Le pasé la mano por delante y le busqué el clítoris con dos dedos mientras seguía embistiendo. Ella se convulsionó a los pocos segundos, con todo el cuerpo temblando, y el coño se le cerró alrededor de mí con una fuerza que me dobló las rodillas. Ahogó el grito contra el antebrazo. Yo aguanté un poco más, no por mérito sino porque no quería que aquello terminara, y cuando sentí que no podía más la giré otra vez, la tiré de espaldas al suelo, le abrí las piernas y la penetré hasta el fondo mientras la besaba en la boca, tragando su respiración con la mía.
Cuando me vine, lo hice adentro, sin pensarlo, con la cara escondida en su cuello, mordiéndole el hombro para no rugir, vaciándome en ella en tres o cuatro embestidas largas y torpes. La apreté contra mí, contra el suelo, contra esa cocina que ya no iba a poder pisar nunca igual. Sentí la corrida derramarse fuera cuando saqué la polla, un hilo caliente que le bajó por el muslo hasta la baldosa.
Nos quedamos así, abrazados, jadeando, durante varios minutos. La seda de su bata estaba arrugada bajo nuestros cuerpos, manchada de sudor y de semen. Ella me besó el cuello una vez, despacio, casi con ternura, y eso me dolió más que todo lo anterior.

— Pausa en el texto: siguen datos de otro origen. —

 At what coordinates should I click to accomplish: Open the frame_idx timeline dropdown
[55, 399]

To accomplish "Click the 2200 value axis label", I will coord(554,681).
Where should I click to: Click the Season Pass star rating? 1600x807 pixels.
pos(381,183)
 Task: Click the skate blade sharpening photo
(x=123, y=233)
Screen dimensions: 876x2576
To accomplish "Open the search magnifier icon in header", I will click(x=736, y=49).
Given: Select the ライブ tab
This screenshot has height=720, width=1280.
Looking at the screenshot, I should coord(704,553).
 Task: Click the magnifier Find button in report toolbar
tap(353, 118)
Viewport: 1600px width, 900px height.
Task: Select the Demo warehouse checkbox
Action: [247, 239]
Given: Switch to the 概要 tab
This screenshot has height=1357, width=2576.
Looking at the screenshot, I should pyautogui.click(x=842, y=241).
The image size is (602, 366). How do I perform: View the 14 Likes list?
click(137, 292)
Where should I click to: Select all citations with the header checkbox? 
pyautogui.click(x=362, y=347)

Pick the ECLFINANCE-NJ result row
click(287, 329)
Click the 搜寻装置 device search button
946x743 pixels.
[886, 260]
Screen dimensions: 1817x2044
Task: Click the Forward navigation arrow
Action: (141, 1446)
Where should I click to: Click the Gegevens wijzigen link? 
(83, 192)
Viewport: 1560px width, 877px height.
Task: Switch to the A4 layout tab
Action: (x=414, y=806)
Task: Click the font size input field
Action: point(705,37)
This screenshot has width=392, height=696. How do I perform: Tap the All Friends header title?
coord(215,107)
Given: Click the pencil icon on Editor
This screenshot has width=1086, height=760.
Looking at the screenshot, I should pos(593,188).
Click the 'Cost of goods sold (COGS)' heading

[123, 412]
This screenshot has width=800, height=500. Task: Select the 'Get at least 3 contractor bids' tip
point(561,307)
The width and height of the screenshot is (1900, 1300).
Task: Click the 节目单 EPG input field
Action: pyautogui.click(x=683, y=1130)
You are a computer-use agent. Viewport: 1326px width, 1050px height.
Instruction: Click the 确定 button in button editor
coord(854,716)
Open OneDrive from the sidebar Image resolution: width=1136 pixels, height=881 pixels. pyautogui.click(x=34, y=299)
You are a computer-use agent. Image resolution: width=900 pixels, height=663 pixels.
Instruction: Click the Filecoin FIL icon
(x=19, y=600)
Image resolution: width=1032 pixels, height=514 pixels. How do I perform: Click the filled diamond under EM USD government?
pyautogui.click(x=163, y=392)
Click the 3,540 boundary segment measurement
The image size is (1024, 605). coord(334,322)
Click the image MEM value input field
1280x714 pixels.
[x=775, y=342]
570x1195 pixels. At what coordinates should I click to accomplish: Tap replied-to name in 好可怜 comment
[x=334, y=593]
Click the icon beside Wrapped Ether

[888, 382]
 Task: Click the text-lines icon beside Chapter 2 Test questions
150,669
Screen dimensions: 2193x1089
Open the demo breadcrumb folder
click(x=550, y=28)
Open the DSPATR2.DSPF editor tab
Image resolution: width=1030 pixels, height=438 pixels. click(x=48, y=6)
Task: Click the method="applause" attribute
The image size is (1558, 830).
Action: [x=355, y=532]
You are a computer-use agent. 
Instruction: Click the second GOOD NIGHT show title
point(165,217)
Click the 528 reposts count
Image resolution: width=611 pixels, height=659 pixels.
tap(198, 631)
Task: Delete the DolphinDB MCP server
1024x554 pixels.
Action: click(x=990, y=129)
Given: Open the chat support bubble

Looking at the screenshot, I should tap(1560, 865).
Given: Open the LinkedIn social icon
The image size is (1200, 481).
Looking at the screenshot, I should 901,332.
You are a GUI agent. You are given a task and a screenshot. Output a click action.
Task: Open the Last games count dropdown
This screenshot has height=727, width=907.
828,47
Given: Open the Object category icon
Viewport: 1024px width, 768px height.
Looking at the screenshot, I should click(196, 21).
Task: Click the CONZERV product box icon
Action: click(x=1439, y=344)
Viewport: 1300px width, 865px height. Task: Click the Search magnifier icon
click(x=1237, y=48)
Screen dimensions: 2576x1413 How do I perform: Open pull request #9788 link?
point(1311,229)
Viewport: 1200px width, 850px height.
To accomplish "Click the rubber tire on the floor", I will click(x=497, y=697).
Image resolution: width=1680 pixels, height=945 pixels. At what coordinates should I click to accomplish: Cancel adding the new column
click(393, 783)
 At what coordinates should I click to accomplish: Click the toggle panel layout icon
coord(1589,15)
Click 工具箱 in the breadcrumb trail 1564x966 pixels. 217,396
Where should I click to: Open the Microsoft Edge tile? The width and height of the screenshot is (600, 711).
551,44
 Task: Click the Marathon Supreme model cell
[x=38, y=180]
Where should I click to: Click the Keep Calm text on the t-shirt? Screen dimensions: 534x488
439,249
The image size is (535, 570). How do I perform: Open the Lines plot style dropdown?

—Levántate —dijo después, y la voz se le había vuelto fría otra vez—. Vete a tu cuarto.
—Camila…
—Mañana volvemos a odiarnos, ¿te acuerdas? Te lo dije.
Me levanté. Me subí los pantalones. La miré una vez más, en el piso de la cocina, con la bata abierta, los muslos manchados y la mirada perdida hacia la ventana. Estaba llorando sin lágrimas. La conocía de menos de treinta horas y ya sabía leerla.
—Camila.
—Vete.
Subí las escaleras con el corazón golpeándome el pecho. En el pasillo me crucé con el cuadro de mi madre, todavía ladeado. Me detuve. Le di la vuelta hacia la pared, lentamente, porque no podía sostenerle la mirada esa noche.
Mi padre volvía el domingo. Faltaban cuatro días. Cuatro días de fingir que no había pasado nada, de cruzarnos en el desayuno, de simular el desprecio que ya no nos cabía en el cuerpo. Cuatro días sin saber si íbamos a repetirlo o sin saber cómo dejar de repetirlo.
Me metí en mi cuarto. Cerré con llave por primera vez desde la adolescencia. Me tiré en la cama todavía vestido y me quedé mirando el techo, escuchando, dos pisos abajo, el ruido leve del taburete contra la encimera cuando ella, finalmente, se levantó del suelo.